Katharine speaks highly of the Scotland Yard officers who arrested and interrogated her, as she does of the Cheltenham ‘regular police’ who held and confined her. The men from the Yard were thorough but kind, one in particular, whom she calls ‘Detective Inspector Tintin’, after a cartoon French boy who adventures around the world. ‘He is a little blond boy with a sticky-uppy flick in his hair,’ Katharine says of him. Because of the serious nature of Katharine’s crime, Scotland Yard conducted all post-arrest interviews and investigations.
Katharine was taken into police custody in Cheltenham, where she went through a booking process and then was led to the Custody Suite. Her personal belongings were taken from her – her handbag, watch, necklace, and her belt. There was no body search, but a female officer patted her down.
‘They were kind about it all,’ she says. ‘I knew they were just doing their jobs, and I tried to keep that in mind.’ This was not difficult to do, given that she had moved to a far distant mental place, one where she did not consider herself a criminal, where she saw herself as quite different from the usual jailhouse residents. She did not belong with the ‘addicts, drunks, and prostitutes’ who were the ‘regular customers’ of this place. Her mental and physical selves had separated.
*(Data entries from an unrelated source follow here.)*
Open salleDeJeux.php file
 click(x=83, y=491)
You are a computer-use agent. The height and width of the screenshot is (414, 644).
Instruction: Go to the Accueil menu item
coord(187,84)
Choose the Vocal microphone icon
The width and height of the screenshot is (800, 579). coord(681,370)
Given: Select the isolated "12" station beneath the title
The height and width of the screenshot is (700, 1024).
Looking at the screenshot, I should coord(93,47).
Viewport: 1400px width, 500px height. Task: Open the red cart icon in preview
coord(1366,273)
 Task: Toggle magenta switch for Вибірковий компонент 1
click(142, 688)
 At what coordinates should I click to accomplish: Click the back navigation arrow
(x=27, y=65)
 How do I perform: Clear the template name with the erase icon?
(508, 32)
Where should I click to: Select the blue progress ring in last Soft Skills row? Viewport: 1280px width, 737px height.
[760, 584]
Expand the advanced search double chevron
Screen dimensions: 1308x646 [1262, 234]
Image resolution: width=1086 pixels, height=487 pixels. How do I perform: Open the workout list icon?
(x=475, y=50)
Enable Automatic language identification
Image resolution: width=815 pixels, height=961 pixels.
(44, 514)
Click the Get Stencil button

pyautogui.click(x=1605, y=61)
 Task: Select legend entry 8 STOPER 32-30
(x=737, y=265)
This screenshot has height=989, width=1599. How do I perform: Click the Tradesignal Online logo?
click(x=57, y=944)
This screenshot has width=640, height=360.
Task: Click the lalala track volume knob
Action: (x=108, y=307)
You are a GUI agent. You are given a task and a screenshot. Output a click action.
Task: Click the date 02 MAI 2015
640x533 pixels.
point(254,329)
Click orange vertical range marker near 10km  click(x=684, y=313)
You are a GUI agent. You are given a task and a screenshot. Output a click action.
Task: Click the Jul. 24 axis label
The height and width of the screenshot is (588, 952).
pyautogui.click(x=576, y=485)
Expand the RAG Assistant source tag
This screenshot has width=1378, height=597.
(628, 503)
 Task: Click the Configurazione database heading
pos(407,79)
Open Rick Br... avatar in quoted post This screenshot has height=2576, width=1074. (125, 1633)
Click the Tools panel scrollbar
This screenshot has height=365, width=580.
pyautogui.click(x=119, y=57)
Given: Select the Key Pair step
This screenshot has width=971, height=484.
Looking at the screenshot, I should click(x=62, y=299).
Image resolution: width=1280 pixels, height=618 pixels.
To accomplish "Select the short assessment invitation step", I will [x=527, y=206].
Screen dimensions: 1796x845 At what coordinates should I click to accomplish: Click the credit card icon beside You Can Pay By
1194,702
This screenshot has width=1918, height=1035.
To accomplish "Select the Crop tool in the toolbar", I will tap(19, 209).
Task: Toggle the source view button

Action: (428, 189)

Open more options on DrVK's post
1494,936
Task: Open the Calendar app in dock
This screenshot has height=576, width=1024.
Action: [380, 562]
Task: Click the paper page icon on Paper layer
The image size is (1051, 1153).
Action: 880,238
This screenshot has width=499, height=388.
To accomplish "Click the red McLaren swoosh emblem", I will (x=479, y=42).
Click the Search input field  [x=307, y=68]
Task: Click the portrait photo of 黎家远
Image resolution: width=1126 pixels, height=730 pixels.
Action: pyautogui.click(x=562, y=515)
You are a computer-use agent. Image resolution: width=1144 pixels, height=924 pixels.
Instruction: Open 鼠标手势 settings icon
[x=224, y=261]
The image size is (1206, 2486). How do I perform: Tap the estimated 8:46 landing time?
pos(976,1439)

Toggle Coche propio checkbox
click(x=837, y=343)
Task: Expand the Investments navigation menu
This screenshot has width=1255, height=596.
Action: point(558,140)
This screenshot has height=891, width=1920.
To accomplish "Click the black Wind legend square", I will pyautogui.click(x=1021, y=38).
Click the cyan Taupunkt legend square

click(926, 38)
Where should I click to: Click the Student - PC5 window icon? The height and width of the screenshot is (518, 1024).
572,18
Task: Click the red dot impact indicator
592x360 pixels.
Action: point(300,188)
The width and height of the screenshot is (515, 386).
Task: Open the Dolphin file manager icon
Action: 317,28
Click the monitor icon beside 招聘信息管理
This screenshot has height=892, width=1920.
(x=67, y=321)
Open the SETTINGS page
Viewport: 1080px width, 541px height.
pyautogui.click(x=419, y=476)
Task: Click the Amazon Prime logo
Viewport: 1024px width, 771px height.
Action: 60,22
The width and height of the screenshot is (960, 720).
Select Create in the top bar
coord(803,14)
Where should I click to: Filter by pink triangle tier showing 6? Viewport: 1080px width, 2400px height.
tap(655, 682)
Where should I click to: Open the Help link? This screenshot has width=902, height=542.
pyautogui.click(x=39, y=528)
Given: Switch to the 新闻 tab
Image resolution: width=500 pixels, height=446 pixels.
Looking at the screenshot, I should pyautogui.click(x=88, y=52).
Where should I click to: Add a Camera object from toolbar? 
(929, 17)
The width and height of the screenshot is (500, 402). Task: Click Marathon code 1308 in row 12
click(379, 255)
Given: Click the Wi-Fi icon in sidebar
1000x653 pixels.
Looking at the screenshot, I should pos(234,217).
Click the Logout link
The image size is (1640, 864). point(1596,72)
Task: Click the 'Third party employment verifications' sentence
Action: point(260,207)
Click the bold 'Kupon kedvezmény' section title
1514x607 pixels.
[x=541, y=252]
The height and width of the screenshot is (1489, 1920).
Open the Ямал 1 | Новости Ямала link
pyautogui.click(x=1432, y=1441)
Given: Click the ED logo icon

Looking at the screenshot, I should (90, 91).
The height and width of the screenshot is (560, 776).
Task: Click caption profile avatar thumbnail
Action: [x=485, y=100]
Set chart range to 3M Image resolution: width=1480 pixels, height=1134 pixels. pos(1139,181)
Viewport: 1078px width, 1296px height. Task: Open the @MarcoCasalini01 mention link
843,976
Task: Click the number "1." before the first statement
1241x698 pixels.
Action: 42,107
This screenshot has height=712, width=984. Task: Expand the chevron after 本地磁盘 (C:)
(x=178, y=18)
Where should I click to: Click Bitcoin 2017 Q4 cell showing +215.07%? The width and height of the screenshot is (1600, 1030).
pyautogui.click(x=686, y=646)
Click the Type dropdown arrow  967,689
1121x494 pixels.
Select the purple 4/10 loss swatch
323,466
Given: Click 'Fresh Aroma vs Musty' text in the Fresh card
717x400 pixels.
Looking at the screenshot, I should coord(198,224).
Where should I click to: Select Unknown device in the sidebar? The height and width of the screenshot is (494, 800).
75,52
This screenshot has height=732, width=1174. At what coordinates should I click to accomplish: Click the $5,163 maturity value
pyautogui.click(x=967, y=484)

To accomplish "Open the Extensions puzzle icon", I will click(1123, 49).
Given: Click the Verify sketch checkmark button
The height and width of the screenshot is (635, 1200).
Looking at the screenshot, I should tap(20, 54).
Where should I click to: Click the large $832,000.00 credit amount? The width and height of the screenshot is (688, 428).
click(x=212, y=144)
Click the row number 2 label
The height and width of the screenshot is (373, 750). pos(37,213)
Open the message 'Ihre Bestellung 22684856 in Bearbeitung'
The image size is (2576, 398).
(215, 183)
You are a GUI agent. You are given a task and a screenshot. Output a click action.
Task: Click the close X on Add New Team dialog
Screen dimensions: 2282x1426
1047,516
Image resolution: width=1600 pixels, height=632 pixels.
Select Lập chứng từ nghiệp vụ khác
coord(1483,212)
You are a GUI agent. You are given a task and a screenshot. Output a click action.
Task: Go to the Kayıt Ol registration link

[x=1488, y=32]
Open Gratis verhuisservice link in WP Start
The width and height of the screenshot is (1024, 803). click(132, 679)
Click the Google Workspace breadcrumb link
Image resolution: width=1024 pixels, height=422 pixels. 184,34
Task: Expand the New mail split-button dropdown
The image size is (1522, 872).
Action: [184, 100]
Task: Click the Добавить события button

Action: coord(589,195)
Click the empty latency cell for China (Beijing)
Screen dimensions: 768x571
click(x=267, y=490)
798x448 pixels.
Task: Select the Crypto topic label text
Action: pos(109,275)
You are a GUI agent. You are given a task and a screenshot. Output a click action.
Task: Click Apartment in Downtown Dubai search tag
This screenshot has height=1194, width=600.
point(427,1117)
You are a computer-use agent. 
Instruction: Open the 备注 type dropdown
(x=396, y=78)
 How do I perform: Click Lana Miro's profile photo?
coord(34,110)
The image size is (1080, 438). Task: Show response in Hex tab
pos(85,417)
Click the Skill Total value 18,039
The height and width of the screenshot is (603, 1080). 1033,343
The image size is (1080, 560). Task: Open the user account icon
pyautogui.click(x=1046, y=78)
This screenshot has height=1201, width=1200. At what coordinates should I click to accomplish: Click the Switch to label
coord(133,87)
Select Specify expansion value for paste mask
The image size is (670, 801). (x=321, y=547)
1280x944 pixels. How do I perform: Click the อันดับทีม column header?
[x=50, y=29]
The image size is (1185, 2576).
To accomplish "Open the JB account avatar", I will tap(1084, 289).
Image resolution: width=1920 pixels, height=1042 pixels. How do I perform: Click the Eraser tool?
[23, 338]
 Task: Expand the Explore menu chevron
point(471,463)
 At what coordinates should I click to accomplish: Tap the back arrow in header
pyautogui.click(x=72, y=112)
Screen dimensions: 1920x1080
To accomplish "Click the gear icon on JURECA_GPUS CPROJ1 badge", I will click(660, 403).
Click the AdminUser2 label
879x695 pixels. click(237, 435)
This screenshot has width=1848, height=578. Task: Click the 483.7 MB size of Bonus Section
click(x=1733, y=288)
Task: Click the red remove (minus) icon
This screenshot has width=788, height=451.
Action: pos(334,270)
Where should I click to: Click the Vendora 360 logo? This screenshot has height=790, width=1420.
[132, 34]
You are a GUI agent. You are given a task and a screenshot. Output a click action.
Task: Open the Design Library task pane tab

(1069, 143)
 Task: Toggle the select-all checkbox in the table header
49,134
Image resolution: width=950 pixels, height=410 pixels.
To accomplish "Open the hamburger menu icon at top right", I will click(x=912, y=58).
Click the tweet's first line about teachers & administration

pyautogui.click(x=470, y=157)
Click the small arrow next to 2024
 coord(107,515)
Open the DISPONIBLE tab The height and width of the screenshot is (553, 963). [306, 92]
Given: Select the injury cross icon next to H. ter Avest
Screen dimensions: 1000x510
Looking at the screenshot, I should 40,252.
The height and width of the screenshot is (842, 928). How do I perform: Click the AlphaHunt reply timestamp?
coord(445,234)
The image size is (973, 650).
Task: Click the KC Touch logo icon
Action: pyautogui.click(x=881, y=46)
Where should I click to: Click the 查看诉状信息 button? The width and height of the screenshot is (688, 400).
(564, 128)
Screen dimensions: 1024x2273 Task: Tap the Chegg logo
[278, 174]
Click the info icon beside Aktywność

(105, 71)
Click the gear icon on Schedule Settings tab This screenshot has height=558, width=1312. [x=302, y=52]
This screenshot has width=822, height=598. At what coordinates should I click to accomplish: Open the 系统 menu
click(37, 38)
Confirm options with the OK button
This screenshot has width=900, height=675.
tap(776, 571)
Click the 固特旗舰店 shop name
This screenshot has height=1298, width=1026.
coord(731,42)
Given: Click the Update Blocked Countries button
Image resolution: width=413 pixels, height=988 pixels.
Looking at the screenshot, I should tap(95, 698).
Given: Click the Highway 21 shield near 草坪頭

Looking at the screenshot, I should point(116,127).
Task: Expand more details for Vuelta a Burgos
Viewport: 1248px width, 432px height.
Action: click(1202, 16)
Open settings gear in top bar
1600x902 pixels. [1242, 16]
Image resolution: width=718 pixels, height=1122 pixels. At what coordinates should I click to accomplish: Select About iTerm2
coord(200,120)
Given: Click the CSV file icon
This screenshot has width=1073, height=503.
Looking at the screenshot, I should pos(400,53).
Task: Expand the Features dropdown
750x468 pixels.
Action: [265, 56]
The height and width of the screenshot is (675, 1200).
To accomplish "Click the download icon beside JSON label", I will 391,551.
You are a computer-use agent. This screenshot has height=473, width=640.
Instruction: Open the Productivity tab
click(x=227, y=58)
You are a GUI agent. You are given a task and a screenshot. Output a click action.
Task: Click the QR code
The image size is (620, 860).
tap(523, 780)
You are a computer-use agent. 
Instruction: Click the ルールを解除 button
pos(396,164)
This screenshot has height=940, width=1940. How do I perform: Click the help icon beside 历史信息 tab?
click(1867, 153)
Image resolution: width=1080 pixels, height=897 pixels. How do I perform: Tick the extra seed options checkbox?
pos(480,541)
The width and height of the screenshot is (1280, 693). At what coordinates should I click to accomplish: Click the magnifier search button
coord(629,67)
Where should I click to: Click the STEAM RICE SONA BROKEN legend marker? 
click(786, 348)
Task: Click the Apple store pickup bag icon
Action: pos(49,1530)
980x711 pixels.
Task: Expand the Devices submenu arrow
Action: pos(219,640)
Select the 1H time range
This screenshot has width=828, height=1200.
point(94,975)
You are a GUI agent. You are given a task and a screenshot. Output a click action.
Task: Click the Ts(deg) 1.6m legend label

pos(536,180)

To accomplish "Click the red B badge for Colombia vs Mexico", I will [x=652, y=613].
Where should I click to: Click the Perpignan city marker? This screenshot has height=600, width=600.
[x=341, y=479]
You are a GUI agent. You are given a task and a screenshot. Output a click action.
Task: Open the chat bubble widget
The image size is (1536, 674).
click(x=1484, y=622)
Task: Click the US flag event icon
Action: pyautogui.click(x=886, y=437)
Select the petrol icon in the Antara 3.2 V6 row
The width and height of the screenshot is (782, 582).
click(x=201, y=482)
‘Custody Suite’ was something of a misnomer. It was a single room with a bare cement floor. The bed was a block of cement holding a plastic-covered foam mattress. Next to the bed was a metal toilet without a seat, with no partition of any kind to offer privacy from police officers who opened the door without warnin
g. ‘I was afraid I would be caught on the loo,’ Katharine says. Dinner that night was fruit juice and biscuits. She could have asked for a bowl of chilli but did not. As it turned out, this would be the menu item for breakfast.
Once the booking process was over, a duty solicitor was called on Katharine’s behalf, and she spoke to the woman over the telephone. Next, she was allowed to call her husband.
‘I guess we were both in shock at that stage, when we talked on the telephone. He had already come down to the police station, but they wouldn’t let him see me. They told him, “Oh well, we’re too busy at the moment processing this and that and whatever. Besides, we have to supervise the visit. Try later.” He was asking me on the phone if I was all right, and if I needed anything. He said he would keep trying to see me, but he had no idea what time that would be.
‘Yasar learned where I was when my manager called him. I had given her his mobile number and she called him almost straight away. From one o’clock until eight, then, he wasn’t allowed to see me. He was so worried.’
There would be no more questioning until a search of the Gun home in Cheltenham was completed, which meant not until the next morning. Yasar told Katharine that night that he found the search terribly upsetting. He had let the officers in the front door, then left the premises. Every inch of the place was searched, and only incidentals taken. These included two books in Turkish from among the dozens of books in the house. Curious, one might observe, that the searchers recognized and confiscated the Turkish texts.
‘As to what they were looking for, I think they were just trying to see if there was anything at all that would suggest a pattern of activity. I mean, they didn’t need evidence because I had already admitted that I had done it. They took my passport, my mobile phone. I didn’t have a computer at the time; they surely would have taken it if I had.